Collected data

########################################

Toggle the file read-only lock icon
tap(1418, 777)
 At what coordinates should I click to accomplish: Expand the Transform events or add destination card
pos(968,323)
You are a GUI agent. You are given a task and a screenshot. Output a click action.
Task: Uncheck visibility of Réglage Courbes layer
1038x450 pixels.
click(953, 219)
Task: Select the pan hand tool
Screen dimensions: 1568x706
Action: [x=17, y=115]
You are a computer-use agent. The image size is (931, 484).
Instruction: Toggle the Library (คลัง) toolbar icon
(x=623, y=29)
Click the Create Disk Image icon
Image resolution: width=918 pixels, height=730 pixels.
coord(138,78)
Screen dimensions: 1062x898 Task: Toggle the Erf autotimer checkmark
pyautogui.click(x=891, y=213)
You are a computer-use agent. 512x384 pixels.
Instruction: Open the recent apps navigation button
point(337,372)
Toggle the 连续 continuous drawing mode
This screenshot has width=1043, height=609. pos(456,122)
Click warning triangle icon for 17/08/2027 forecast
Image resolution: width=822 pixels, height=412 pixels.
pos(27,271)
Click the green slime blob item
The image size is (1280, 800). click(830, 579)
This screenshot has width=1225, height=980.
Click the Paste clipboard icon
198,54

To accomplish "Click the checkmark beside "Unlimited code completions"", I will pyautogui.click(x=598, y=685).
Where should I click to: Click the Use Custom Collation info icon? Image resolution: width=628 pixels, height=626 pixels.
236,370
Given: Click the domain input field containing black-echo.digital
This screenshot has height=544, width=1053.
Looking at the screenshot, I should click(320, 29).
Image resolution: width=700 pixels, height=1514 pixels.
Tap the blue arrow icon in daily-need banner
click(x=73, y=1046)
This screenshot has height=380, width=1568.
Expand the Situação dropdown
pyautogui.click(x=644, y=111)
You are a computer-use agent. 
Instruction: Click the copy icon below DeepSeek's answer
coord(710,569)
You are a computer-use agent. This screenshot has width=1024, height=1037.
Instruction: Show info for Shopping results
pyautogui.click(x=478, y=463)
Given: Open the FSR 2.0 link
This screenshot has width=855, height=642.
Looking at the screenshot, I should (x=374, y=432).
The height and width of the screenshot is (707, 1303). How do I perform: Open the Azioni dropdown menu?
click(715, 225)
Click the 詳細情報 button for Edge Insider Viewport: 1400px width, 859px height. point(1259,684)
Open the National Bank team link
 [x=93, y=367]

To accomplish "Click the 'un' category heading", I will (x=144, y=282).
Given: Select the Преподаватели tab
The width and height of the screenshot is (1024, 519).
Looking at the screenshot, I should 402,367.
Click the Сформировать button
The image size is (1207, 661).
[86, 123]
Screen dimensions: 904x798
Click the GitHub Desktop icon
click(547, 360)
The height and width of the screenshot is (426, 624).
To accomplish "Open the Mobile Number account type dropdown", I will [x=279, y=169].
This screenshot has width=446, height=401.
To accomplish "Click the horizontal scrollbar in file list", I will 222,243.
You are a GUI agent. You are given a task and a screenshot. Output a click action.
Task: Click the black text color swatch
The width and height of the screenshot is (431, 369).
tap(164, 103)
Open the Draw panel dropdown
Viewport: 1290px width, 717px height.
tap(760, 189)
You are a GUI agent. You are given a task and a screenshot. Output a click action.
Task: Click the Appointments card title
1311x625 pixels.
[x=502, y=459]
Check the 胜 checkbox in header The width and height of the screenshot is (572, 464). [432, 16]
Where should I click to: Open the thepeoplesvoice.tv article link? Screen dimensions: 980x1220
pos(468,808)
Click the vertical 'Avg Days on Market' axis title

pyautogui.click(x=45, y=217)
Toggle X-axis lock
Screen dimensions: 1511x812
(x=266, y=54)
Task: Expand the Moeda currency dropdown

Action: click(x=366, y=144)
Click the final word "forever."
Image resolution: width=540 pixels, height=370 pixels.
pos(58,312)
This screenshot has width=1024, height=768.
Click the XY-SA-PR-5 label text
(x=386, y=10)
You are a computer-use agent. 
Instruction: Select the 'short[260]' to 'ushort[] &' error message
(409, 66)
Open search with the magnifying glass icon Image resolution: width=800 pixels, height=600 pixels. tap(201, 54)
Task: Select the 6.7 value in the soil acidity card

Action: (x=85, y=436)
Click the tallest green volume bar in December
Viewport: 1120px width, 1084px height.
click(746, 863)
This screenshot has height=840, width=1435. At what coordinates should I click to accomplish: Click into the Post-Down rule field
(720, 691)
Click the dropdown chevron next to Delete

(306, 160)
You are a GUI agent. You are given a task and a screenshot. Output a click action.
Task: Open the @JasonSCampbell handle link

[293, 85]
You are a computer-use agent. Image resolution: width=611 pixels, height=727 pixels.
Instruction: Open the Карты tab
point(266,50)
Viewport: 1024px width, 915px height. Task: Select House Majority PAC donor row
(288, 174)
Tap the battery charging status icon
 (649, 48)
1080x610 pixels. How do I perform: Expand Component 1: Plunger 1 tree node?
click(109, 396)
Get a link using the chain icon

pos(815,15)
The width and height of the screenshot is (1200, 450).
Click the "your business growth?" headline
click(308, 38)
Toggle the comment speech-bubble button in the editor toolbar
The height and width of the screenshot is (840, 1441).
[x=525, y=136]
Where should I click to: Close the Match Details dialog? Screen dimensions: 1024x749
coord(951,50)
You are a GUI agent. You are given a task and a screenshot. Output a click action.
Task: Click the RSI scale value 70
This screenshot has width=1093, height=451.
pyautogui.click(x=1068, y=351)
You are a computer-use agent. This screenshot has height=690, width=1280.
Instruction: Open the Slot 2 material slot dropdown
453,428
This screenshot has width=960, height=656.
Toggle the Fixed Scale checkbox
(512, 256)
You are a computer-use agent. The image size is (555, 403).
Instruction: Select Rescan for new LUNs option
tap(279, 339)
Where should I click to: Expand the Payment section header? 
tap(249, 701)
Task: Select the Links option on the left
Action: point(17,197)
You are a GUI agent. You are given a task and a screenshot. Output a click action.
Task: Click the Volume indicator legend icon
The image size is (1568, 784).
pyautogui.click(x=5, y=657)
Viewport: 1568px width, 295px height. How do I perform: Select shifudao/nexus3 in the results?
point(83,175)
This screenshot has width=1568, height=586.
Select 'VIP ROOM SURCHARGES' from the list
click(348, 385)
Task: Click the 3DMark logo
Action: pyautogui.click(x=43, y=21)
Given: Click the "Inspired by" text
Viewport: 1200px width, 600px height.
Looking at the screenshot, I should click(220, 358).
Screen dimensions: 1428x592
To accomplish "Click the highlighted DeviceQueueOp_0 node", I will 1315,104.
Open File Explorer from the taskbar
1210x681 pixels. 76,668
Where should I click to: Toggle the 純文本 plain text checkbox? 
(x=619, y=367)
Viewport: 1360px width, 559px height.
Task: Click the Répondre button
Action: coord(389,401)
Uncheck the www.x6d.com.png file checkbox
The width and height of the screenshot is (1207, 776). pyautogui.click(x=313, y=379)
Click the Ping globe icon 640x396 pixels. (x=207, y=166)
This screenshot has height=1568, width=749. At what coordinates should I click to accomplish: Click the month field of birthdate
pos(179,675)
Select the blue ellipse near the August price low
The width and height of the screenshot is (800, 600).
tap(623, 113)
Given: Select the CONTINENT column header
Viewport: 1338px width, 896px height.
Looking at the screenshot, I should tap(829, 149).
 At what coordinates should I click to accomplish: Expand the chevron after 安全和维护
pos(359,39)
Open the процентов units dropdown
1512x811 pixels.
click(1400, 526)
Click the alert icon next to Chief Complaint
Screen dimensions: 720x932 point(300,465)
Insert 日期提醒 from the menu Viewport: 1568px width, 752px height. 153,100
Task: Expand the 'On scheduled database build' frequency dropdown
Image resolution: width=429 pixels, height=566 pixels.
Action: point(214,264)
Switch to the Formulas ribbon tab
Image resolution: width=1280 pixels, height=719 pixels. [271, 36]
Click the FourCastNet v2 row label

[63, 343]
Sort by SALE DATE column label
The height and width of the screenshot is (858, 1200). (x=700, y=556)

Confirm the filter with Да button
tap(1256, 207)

########################################

# [What is needed]
Up to and including the line with "You are a computer-use agent. 512x384 pixels.", repeat the data exactly, starting from its first line; nothing else belongs in the response.

# [Exercise answer]
Toggle the file read-only lock icon
tap(1418, 777)
 At what coordinates should I click to accomplish: Expand the Transform events or add destination card
pos(968,323)
You are a GUI agent. You are given a task and a screenshot. Output a click action.
Task: Uncheck visibility of Réglage Courbes layer
1038x450 pixels.
click(953, 219)
Task: Select the pan hand tool
Screen dimensions: 1568x706
Action: [x=17, y=115]
You are a computer-use agent. The image size is (931, 484).
Instruction: Toggle the Library (คลัง) toolbar icon
(x=623, y=29)
Click the Create Disk Image icon
Image resolution: width=918 pixels, height=730 pixels.
coord(138,78)
Screen dimensions: 1062x898 Task: Toggle the Erf autotimer checkmark
pyautogui.click(x=891, y=213)
You are a computer-use agent. 512x384 pixels.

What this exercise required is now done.